Third Part: Together with the Holy Ghost in the glory of God the Father. Amen.

The Gloria is prayed immediately after the Kyrie. The priest is standing at the middle of the altar as he does so. The Gloria is a joyous prayer. For this reason, it is said only on certain days, like Sundays and joyous feasts. It is omitted in Masses for the dead and during Lent.

The Gloria gets its name from the first word of the prayer when it is said in Latin. The word gloria or glory means “great praise and honor.” The prayer gives praise and honor to the Blessed Trinity. You already know one prayer offering glory to the Blessed Trinity, the prayer that begins with the words, “Glory be to the Father.”

The Introduction to the Gloria

Words the angels sang at the birth of Our Lord make up the introduction to this prayer: Glory to God in the highest. And on earth peace to men of good will. The angels sang their Gloria because of the wonderful work Our Lord did. He gave glory to God when He made up to God for the sins of men. He obtained peace for men when He procured pardon for their sins and the gift of grace. Our Lord continues to do this in the Holy Sacrifice of the Mass.

== Entries for locating text and elements ==

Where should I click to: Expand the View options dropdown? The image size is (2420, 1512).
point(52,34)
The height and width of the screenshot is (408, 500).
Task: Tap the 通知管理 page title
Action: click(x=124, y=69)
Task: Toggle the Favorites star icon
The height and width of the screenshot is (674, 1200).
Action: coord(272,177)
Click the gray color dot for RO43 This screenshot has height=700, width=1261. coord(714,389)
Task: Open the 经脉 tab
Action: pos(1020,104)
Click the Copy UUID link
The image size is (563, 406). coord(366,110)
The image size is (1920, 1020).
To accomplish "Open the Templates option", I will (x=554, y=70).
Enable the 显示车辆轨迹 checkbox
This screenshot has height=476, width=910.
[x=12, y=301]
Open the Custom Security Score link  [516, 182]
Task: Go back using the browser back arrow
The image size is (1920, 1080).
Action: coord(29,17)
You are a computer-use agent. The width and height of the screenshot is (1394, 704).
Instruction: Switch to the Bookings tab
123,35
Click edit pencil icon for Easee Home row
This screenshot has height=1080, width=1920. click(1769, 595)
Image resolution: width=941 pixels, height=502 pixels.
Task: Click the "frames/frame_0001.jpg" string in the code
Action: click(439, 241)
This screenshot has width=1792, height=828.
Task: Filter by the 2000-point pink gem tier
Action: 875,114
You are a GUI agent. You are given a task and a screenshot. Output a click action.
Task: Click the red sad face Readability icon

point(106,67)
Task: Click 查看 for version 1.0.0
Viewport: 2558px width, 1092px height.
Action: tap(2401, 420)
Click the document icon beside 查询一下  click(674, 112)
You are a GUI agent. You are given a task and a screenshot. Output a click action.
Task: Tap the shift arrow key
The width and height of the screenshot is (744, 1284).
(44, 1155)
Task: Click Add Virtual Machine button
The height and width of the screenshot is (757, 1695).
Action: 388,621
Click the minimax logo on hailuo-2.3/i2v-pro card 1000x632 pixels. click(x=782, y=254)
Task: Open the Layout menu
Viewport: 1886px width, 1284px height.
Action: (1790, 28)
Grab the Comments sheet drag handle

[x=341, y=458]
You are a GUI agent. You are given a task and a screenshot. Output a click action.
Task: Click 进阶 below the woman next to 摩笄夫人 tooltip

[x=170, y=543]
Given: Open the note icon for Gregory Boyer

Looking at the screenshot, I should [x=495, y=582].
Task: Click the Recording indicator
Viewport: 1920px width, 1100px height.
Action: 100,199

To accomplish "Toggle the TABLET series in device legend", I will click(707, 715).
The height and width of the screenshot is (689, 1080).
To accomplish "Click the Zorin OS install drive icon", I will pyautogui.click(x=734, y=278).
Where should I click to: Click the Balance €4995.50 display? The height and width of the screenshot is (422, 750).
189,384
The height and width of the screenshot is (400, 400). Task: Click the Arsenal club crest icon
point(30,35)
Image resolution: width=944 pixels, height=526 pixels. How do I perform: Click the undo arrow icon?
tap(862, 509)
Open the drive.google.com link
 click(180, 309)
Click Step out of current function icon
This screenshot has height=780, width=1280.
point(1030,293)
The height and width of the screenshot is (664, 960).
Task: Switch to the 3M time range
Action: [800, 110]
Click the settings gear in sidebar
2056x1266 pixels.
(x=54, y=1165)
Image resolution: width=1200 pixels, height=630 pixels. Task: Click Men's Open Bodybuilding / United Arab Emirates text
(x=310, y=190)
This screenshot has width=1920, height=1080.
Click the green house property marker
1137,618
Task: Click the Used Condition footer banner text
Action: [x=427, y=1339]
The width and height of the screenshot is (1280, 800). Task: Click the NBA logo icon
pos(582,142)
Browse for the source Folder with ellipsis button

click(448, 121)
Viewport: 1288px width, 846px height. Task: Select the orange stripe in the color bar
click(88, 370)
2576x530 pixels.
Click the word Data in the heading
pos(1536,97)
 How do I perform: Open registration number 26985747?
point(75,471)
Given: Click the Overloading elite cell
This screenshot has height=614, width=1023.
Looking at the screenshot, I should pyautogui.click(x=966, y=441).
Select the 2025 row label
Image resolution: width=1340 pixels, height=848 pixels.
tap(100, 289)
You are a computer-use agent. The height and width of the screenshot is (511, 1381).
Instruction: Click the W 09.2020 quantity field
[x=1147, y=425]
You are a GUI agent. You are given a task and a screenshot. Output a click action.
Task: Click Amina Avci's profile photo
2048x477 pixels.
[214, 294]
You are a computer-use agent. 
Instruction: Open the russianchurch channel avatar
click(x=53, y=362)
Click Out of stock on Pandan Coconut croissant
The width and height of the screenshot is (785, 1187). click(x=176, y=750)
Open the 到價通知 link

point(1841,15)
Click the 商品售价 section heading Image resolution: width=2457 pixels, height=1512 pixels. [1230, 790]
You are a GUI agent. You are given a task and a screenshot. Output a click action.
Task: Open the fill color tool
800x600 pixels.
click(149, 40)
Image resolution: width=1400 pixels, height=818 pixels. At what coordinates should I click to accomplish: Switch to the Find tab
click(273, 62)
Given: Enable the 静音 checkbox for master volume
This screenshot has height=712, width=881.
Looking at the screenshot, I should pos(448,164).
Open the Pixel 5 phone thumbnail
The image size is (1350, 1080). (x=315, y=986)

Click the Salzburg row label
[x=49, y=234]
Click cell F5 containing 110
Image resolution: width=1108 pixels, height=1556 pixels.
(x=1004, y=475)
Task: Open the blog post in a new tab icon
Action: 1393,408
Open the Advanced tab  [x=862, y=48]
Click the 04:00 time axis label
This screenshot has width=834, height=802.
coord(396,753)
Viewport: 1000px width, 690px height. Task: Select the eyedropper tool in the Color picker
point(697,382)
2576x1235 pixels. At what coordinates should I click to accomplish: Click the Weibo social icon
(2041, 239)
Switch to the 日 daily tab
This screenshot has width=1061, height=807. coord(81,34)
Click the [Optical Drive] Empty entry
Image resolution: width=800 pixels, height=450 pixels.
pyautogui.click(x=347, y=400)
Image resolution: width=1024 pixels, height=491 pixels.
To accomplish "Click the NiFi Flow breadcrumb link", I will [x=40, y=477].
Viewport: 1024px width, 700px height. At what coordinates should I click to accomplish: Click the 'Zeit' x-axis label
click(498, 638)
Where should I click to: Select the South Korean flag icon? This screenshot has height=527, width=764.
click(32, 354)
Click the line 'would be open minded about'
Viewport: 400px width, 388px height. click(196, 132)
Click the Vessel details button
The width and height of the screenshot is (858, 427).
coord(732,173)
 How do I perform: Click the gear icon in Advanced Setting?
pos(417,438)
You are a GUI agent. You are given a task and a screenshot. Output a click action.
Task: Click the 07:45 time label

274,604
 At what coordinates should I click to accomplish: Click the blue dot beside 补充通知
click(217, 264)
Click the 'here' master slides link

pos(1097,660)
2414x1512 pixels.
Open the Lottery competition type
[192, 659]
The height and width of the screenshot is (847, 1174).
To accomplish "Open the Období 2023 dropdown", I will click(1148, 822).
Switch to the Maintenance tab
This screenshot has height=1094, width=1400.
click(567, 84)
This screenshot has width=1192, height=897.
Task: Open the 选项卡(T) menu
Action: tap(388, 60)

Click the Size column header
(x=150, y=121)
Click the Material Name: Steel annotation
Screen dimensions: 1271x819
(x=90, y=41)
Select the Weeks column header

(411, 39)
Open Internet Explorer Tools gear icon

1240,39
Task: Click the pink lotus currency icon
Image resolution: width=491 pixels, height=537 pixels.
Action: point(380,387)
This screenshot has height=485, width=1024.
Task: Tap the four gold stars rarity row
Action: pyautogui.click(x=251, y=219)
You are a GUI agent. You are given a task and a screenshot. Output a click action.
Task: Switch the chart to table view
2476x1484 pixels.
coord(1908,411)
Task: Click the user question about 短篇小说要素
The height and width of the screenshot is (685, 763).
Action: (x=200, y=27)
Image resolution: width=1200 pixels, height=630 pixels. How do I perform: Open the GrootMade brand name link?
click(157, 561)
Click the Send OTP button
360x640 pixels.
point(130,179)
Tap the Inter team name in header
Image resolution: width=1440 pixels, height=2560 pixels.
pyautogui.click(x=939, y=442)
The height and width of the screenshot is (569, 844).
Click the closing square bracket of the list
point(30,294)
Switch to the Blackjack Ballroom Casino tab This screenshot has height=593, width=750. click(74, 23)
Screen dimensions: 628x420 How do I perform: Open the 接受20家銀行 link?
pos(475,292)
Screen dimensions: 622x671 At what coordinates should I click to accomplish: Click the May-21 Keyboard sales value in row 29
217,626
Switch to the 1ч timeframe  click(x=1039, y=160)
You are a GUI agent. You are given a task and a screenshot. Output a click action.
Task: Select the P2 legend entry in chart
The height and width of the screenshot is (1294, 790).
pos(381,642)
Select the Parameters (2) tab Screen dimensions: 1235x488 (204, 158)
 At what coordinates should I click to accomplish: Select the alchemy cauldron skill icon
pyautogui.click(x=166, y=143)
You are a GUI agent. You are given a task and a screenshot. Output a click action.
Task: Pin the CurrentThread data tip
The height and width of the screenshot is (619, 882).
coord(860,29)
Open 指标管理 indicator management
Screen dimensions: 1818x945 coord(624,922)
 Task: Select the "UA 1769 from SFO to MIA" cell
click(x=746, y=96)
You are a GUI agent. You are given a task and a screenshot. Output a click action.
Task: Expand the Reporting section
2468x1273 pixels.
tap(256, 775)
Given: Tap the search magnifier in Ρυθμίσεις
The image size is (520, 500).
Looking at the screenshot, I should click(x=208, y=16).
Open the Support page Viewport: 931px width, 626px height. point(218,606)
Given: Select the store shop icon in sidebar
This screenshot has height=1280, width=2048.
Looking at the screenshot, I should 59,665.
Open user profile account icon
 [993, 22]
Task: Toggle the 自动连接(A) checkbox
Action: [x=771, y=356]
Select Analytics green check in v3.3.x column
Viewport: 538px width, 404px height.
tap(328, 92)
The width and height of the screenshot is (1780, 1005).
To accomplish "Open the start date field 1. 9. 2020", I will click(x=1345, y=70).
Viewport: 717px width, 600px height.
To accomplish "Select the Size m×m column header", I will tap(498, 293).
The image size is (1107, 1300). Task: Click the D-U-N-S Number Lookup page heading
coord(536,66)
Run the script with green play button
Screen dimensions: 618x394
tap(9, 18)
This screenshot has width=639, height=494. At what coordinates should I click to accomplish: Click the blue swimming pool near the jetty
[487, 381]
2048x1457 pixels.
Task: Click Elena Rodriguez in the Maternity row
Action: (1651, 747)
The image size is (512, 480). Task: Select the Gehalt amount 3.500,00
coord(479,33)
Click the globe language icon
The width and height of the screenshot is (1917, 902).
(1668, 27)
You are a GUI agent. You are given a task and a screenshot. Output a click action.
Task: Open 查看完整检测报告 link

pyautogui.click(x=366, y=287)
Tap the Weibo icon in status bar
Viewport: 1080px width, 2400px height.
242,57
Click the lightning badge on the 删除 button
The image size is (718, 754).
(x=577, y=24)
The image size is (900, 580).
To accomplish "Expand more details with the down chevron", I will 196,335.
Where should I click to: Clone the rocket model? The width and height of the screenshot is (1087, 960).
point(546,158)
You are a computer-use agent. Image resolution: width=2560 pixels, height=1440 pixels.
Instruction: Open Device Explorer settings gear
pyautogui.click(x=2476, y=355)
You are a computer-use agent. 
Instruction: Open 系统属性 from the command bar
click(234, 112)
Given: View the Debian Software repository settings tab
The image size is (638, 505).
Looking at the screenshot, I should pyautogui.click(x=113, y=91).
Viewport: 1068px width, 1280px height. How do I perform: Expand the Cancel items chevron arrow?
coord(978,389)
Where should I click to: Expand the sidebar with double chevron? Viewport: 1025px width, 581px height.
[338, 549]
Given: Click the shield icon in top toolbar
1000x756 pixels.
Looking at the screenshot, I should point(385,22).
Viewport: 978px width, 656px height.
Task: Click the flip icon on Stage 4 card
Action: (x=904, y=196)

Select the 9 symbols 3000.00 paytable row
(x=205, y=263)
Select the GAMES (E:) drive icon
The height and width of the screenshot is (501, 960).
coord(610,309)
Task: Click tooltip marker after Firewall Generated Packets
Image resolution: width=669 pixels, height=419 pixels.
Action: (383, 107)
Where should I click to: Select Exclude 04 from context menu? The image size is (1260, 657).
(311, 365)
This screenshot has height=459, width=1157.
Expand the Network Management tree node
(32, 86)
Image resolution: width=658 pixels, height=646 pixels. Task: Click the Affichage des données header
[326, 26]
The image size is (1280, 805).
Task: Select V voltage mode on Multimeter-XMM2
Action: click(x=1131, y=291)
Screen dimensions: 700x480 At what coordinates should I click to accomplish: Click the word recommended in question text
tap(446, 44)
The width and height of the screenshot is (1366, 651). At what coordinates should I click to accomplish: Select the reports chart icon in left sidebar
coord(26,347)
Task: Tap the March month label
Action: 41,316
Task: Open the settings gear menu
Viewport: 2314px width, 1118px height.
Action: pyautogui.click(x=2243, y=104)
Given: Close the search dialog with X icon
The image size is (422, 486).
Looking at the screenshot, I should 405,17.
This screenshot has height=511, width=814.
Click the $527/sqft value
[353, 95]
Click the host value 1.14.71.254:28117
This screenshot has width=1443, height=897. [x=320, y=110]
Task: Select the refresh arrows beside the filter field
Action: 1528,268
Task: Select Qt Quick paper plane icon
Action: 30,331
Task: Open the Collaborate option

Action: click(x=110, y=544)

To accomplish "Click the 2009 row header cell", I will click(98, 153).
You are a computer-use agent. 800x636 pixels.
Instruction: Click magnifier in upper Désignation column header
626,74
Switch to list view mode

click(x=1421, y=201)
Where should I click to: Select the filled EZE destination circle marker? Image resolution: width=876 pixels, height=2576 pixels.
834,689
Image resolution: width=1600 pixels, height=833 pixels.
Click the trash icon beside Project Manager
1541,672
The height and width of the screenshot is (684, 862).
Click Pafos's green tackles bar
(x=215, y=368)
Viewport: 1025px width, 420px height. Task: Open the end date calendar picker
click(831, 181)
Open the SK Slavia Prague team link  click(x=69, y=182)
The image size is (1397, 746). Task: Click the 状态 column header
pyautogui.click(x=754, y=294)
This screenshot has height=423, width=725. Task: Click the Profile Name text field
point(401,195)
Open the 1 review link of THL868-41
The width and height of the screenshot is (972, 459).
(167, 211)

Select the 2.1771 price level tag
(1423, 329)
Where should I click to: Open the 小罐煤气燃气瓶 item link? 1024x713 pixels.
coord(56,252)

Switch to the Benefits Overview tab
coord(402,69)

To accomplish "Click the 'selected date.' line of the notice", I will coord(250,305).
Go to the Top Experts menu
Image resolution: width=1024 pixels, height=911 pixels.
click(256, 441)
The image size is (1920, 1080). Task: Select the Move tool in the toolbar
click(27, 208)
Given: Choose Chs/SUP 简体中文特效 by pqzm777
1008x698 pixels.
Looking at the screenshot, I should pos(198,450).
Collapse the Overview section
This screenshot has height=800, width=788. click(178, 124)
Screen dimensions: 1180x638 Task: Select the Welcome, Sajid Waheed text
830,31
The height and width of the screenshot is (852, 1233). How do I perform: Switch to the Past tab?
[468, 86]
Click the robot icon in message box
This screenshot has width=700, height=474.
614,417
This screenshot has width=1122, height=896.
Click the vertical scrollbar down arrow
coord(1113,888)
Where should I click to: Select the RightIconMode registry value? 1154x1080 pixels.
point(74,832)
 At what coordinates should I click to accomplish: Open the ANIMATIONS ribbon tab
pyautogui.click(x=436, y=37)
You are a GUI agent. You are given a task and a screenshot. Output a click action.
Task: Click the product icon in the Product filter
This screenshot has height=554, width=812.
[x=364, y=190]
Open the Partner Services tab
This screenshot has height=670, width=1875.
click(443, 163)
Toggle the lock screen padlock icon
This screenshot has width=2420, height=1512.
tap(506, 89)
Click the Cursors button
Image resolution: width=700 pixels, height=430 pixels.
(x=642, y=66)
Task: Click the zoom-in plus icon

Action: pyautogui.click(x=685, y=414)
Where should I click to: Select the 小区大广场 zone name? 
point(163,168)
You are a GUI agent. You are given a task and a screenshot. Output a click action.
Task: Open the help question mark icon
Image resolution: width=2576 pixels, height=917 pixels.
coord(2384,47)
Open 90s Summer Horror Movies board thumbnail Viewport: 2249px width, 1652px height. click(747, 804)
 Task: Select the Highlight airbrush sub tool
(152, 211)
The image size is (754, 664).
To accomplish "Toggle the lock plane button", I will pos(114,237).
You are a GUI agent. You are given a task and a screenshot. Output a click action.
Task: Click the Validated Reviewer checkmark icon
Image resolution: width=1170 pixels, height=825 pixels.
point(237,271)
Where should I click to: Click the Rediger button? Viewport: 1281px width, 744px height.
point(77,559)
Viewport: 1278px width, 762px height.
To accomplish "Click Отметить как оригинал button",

== Given instruction A ==
Reproduce the portion of the passage on the Gloria between "The Gloria gets" and "of the Mass.", inclusive.
== Given instruction B ==
Carry on the passage on the Gloria from the point at which it ends.

== Output A ==
The Gloria gets its name from the first word of the prayer when it is said in Latin. The word gloria or glory means “great praise and honor.” The prayer gives praise and honor to the Blessed Trinity. You already know one prayer offering glory to the Blessed Trinity, the prayer that begins with the words, “Glory be to the Father.”

The Introduction to the Gloria

Words the angels sang at the birth of Our Lord make up the introduction to this prayer: Glory to God in the highest. And on earth peace to men of good will. The angels sang their Gloria because of the wonderful work Our Lord did. He gave glory to God when He made up to God for the sins of men. He obtained peace for men when He procured pardon for their sins and the gift of grace. Our Lord continues to do this in the Holy Sacrifice of the Mass.

== Output B ==
You know what your Catchism says about sanctifying grace. It gives our souls a new life. We share in the life of God Himself. Because of the life of grace in us, we have great peace. This comes from being children of God, with the right to heaven.

You also know that to get God’s grace we must be persons of good will. The angels sang, “Peace on earth to men of good will.” Who are men of good Will? We can answer that question very easily. We are men of good will when we are good Catholics, when we love God, our neighbor, and ourselves in the way the Catholic Church teaches. Jesus, the Son of God, teaches us through the Catholic Church.

The Gloria is made up of an introduction and three parts. The first part is addressed to God the Father, the second part to God the Son, and the third part to God the Holy Ghost. We have already examined the introduction, the words the angels sang at the birth of Our Lord.

The First Part: To God The Father

The first part of the Gloria uses four different words to offer honor to God the Father. The prayer says: We praise Thee. We bless Thee. We adore Thee. We glorify Thee. When we make this part of the prayer with the priest, we are expressing our desire to give God the honor due to Him.

Next, this first part of the prayer says: We give thanks for Thy great glory. O Lord God, heavenly King, God the Father almighty. Here we are thanking God for His own greatness. We know a little about God’s greatness from the world about us. The Church also teaches us about His greatness. Some of the teachings of the Church are in our Catechism, in the lesson called “God and His Perfections.”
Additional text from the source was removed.